The Philadelphia catalogue is part of Amilcare Pizzi’s series on distinguished collections of Italian drawings. Although this series has included over twenty European collections, only a few American museums (Blanton Museum of Art, Austin, TX; Fogg Museum, Harvard; and the Lehman Collection at the Metropolitan Museum of Art) have been featured. Thus this catalogue makes an important addition to US representation in the series.

The Philadelphia Museum of Art owns one of the largest collections of Italian drawings in this country, some 2,700 sheets. The major regional schools are all represented, with examples from the sixteenth century to the present, with the Roman eighteenth century constituting the strongest area.

As Percy explains in her impressive, one hundred-page essay, the Italian drawings assembled by three collectors form the nucleus of the museum’s holdings. John Smith Phillips (1800–76), a Philadelphia businessman and amateur chemist, collected nearly 40,000 European prints, 1,000 American prints, and over 500 European drawings, the latter mostly from the eighteenth and nineteenth centuries. According to Percy, this was the largest collection of pre-twentieth-century graphic art in the United States at the time of Phillips’s death in 1876. Percy illustrates eighteen drawings from Phillips’s collection, including some of the finest Italian drawings at the Philadelphia Museum. It was not clear to this reviewer why these important sheets by Parmigianino, Cambiaso, Barocci, Lanfranco, Bernini, and others illustrated with the essay were not also catalogued.

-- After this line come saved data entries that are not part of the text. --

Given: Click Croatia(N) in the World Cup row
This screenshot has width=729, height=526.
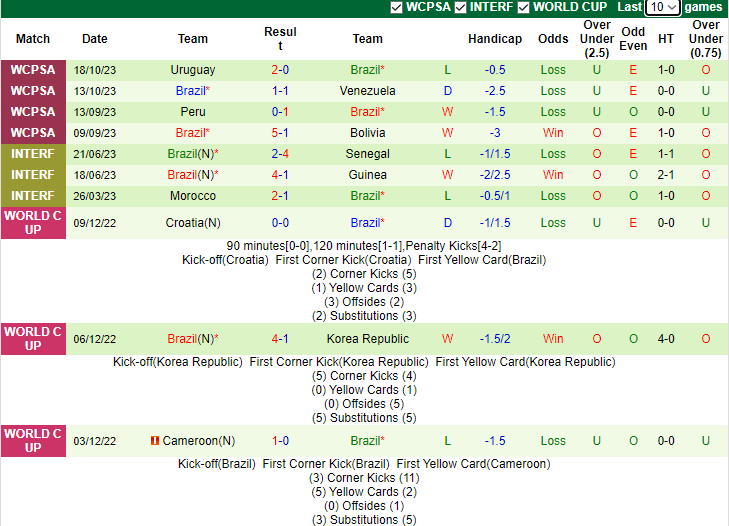Looking at the screenshot, I should 193,223.
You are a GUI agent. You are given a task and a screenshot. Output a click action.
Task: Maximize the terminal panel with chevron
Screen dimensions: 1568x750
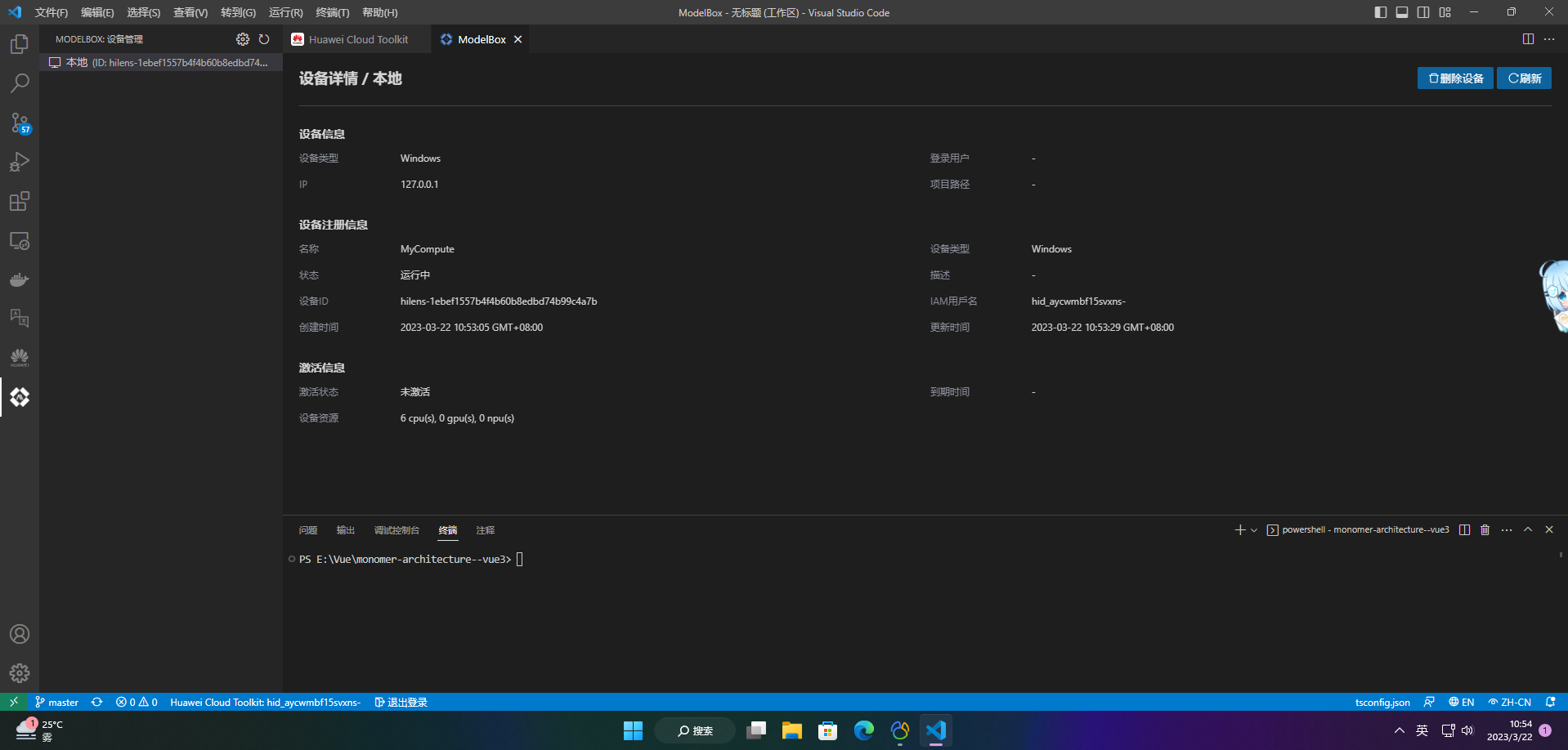tap(1528, 530)
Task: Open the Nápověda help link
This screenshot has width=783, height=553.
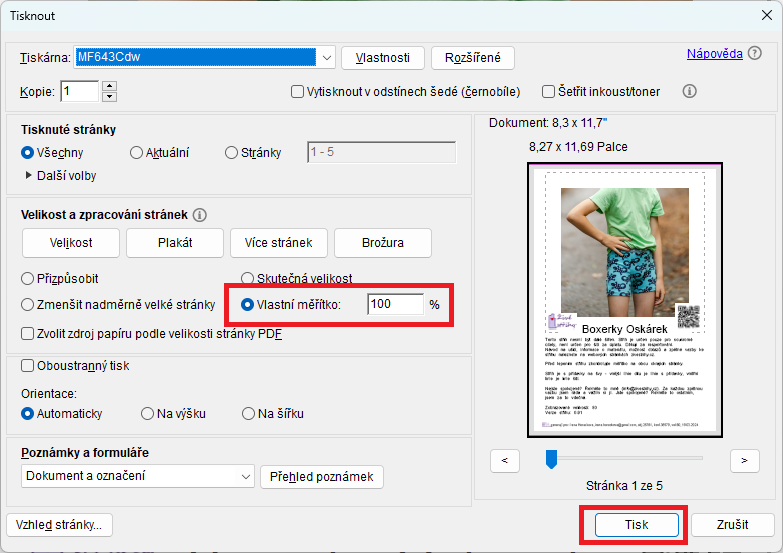Action: pos(714,54)
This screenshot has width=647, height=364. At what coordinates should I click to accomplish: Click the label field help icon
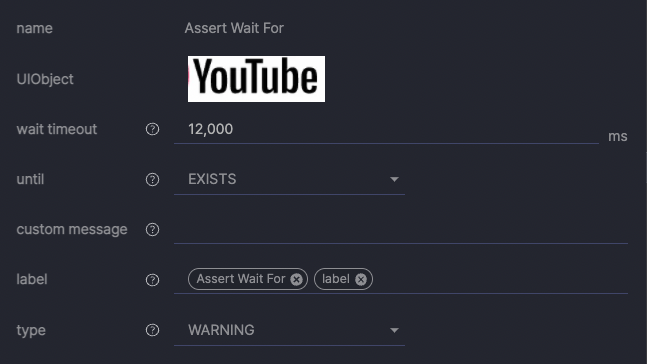pos(152,280)
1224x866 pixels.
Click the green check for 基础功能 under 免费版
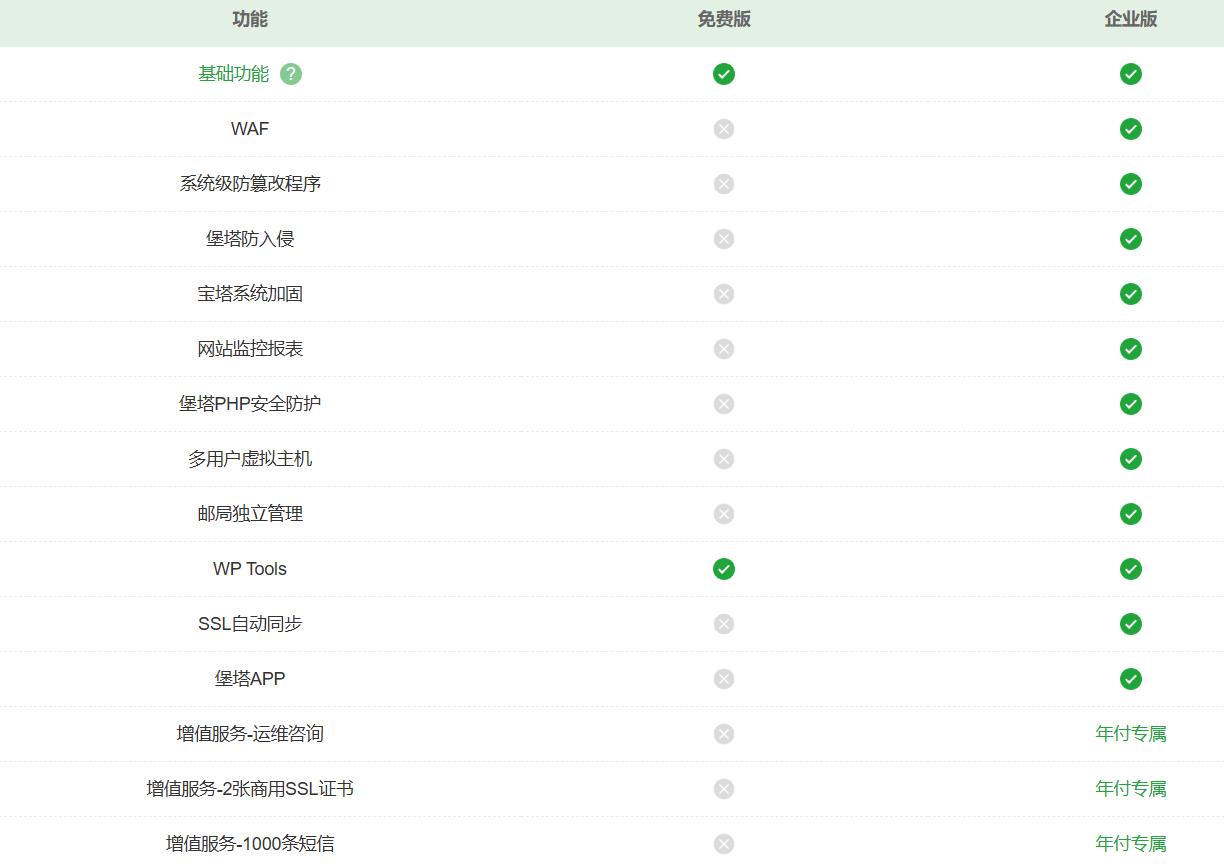724,74
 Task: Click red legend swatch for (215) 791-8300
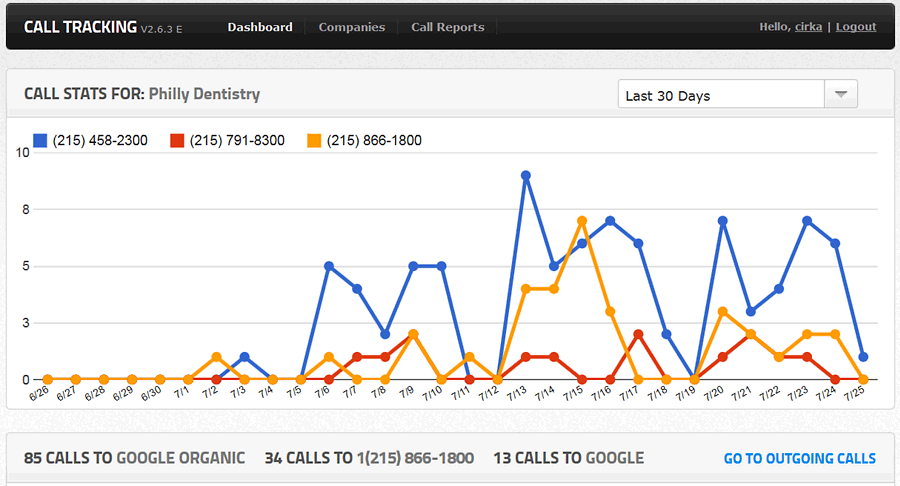177,141
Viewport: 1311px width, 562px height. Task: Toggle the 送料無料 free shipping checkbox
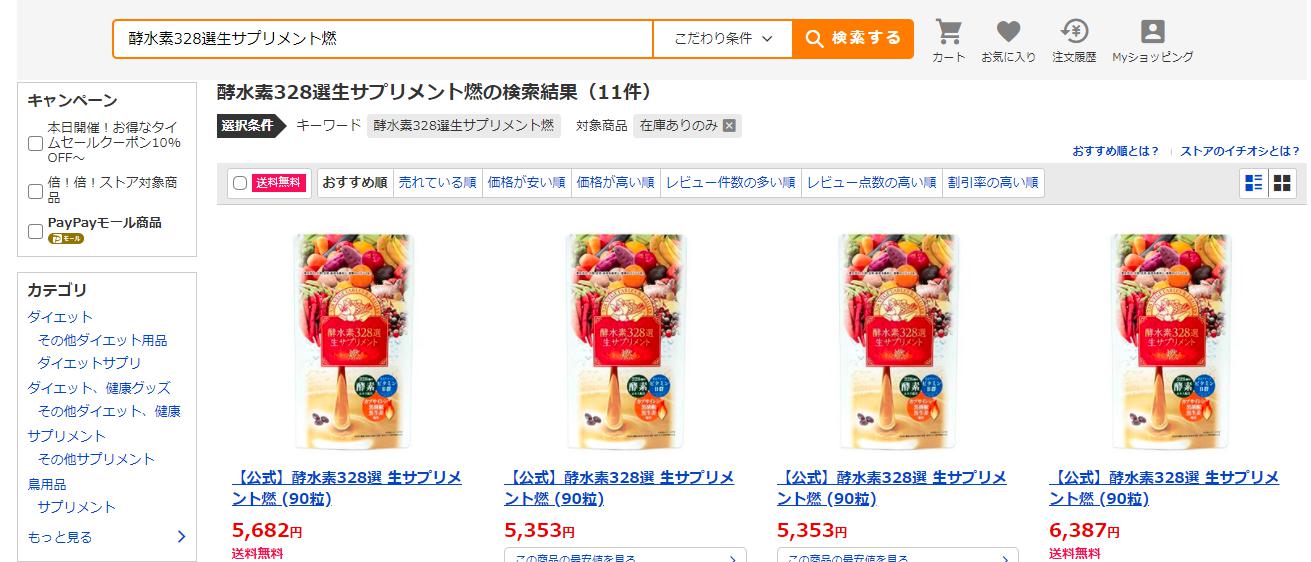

The second key figure in Percy’s essay is Matthew Carey Lea (1823–97), whose collection of over 2,000 sheets focused almost exclusively on Italian artists, in contrast to Phillips’s more eclectic interests. Lea, a chemist who published extensively on photographic chemistry, came from an intellectual family that included other art collectors. Lea’s corpus comprises the majority of Philadelphia’s Italian drawings today. His collection included spectacular sheets by Giovanni Benedetto Castiglione, Elisabetta Sirani, Domenico Maria Canuti, Pompeo Batoni, and Giuseppe Cades that are illustrated by Percy but not subsequently catalogued. Both Lea and Phillips bequeathed their collections to the Pennsylvania Academy. After the Academy decided in 1956 to focus exclusively on American art, it transferred these collections to the Philadelphia Museum of Art.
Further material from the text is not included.